Work to complete: Set the pictures aside and transcribe exactly the lines from the one containing "Where should I" through the final line of the records.

Dataset extract:
________

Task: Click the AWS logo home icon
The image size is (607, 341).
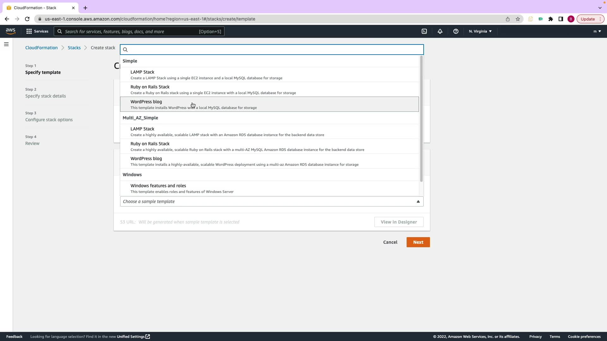Action: click(10, 31)
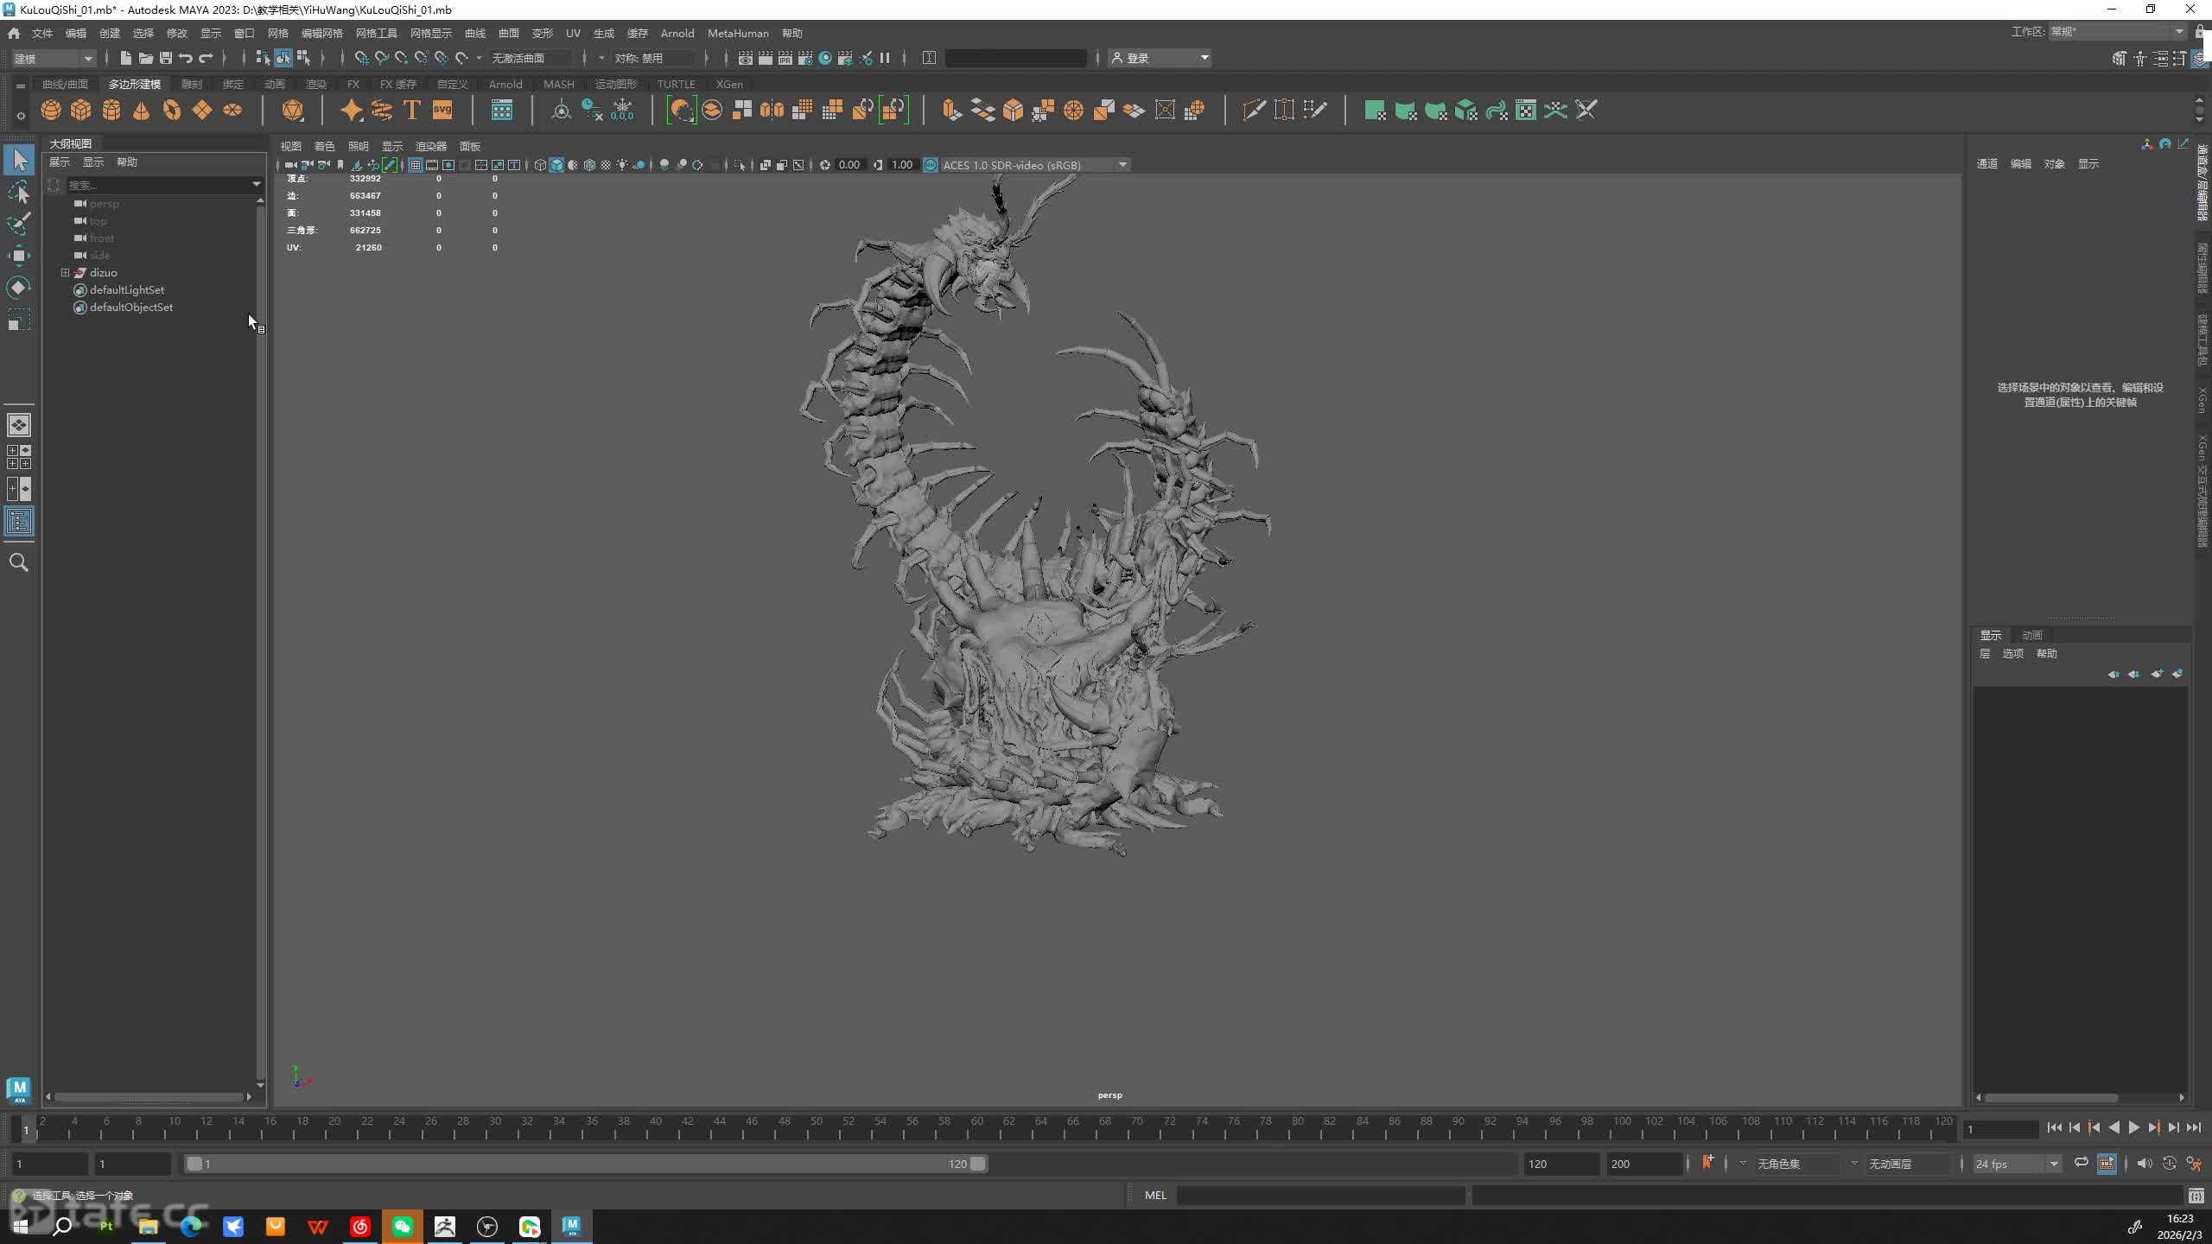The image size is (2212, 1244).
Task: Open the outliner search magnifier icon
Action: [x=18, y=563]
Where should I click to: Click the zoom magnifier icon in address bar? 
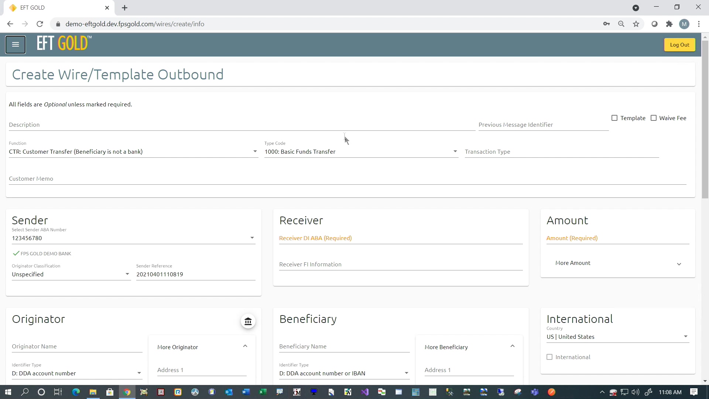621,24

________

Finished task:
Where should I click to: Click the zoom magnifier icon in address bar? 
621,24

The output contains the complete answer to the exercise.